─── Listed entries
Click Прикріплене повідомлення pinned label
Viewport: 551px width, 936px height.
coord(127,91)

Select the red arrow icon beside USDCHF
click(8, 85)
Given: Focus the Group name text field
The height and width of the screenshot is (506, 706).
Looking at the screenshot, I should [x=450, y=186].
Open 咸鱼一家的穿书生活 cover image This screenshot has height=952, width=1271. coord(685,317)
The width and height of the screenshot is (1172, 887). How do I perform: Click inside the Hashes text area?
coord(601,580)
──────
Starting at the line that contains "Open 咸鱼一家的穿书生活 cover" and continuing through the last of the lines, switch "Hashes" to "Checksums" and leave everything else unchanged. Give back only those lines.

__Exercise output__
Open 咸鱼一家的穿书生活 cover image This screenshot has height=952, width=1271. coord(685,317)
The width and height of the screenshot is (1172, 887). How do I perform: Click inside the Checksums text area?
coord(601,580)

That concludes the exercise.